We investigate some of the ways that sleep can benefit you, and how lack of sleep can wreak havoc on your health.
By Michaela Morris
If getting healthier in 2019 headlines your New Year’s resolutions, you really should sleep on it. It may seem too passive to make a difference compared to jogging five miles or eating more fruits and vegetables, but getting enough sleep is essential. Consistent sleeping habits are an important investment in your physical, mental and emotional well-being. Regularly short-changing your sleep have have real consequences. “It does cause long term stress on the body,” said Starkville pulmonologist Dr. Harry Holliday, who also is board certified in sleep medicine.

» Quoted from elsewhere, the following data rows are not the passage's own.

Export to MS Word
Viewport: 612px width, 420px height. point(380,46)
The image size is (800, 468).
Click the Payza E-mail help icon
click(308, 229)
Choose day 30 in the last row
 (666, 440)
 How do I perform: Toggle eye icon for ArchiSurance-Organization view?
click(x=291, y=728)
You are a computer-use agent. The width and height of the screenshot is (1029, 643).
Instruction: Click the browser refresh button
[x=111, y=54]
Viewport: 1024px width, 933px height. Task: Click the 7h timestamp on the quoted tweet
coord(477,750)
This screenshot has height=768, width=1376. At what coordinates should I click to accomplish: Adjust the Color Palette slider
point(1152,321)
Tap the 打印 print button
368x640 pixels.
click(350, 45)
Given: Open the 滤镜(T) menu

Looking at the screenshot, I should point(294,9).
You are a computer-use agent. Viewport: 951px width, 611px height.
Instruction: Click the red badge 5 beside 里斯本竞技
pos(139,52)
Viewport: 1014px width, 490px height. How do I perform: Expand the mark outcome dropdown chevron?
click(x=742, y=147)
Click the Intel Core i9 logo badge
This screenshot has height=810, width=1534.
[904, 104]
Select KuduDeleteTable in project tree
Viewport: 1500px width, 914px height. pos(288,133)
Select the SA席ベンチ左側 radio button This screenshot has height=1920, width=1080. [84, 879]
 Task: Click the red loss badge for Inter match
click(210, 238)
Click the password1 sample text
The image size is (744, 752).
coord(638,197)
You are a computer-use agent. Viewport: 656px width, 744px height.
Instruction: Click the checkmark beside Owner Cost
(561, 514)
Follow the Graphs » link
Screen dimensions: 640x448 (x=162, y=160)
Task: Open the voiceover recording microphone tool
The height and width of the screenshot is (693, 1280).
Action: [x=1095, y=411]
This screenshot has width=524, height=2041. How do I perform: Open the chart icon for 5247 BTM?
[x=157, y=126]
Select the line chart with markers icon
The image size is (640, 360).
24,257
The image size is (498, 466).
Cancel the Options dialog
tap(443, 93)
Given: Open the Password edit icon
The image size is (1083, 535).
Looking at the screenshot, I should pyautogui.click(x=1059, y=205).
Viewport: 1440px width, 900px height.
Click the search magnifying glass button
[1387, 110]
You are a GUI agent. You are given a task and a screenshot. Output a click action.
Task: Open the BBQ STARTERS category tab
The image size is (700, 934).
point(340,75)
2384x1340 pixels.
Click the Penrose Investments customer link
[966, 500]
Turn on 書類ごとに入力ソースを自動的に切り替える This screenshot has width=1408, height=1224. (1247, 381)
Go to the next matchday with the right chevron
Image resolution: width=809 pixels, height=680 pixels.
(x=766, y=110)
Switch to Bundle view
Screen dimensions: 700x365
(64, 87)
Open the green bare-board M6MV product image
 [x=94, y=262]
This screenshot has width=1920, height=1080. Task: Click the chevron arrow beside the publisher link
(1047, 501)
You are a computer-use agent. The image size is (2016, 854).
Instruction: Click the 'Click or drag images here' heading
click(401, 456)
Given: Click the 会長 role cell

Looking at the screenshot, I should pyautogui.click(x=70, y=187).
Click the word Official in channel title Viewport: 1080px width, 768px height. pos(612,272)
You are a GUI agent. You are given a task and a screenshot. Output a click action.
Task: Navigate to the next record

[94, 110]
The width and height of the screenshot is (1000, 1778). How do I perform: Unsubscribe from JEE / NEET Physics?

There are medical conditions and medications that can disturb the sleep cycle, but the shift toward a 24/7 culture has been eroding the amount of sleep that Americans get. Data collected by the Centers for disease control suggests that fewer than 35 percent of U.S. adults get seven hours of sleep a night. “Protect your sleep,” said Tupelo pulmonologist and sleep medicine specialist Dr. Jaime Ungo. “It’s a treasure.”
Benefits of Getting Good Sleep
Sleep is far from unproductive. While you get your zzzz’s, the blood supply to muscles increases, tissues grow and repair themselves, according to the Sleep Foundation. The brain and the rest of the body refuel with energy to support daytime performance. During sleep, a number of critical hormones are active. Growth hormone is released, fueling growth and development.
“We know that 90 percent of growing is done when you sleep,” Ungo said.
Levels of cortisol drop at bed time and then increase over the night so you can be alert during the day, according to the Sleep Foundation. The hormones ghrelin and leptin, which influence feelings of hunger and fullness, are regulated during sleep.
“When we’re sleep deprived, we may feel the need to eat more,” according to the Sleep Foundation.
Shorting your sleep on a regular basis has significant consequences, according to the American Academy of Sleep Medicine. Insufficient sleep has been linked to weight gain and obesity, diabetes, high blood pressure, impaired immune system, depression, heart disease and stroke.
“The scientific evidence is clear,” according to the American Academy of Sleep Medicine. “Sleeps is essential for optimal health.”
Sleep deprivation can have impact the ability to be alert and perform everyday tasks during the day, Holliday said.
“It’s almost the equivalent of driving drunk,” in cases of severe sleep deprivation, Holliday said.
These health consequences typically build overtime. Most people can work around an occasional short night, Holliday said. But weeks and months of missing sleep adds up.
“If you’re consistently having problems over a three month period, it’s considered a chronic condition,” Holliday said.
What constitutes a good night of sleep is different for everyone. For some, seven hours of sleep is enough while another person may need more. Experts agree that a good night of sleep for adults falls between 7-9 hours a night.
Harmful Effects of Lack of Sleep
Adults should get at least seven hours or more of sleep on a regular basis. Most of us aren’t getting that.
“A lot of people think they get more sleep than they actually do,” Holliday said.
The best way to get more sleep is to set consistent times to go to bed and wake up, Holliday said. Start with the time you go to bed and count backwards to get the sleep time you need. Good sleep hygiene is helpful for many people with sleep disruptions. Getting daily exercise can help for a good night’s sleep. Make your bedroom a quiet, cool, dark haven. Avoid bright lights at night and get some sunlight as early in the morning as possible to help reset your internal clock, Ungo said.
Avoid caffeine late in the day. Alcohol, cigarettes and heavy meals in the evening can also contribute to sleep problems.
Especially if you are having trouble going to sleep, consider putting your electronic devices to bed about 30 minutes to an hour before bedtime, Holliday said. The blue light from the screens big and small is stimulating to the brain. It can be helpful during the day, but it can be disruptive at night. Smart phones and tablets have an option for blue light filter or night shift mode to alter the screens to reduce the blue light.
“That is helpful,” Holliday said. “At least you’re moving in the right direction.”
Sometimes there are seasons in life, like caring for a newborn baby, that make it difficult to consistently get a good night’s sleep. But it’s important to not brush off signs that your sleep is lacking.
If problems getting to sleep, staying asleep and waking up refreshed last more than three months, it’s time to talk to your health care provider, Holliday said. Some sleep problems like sleep apnea and restless leg syndrome may be more obvious to spouses in the form of loud, irregular snoring and extra movement.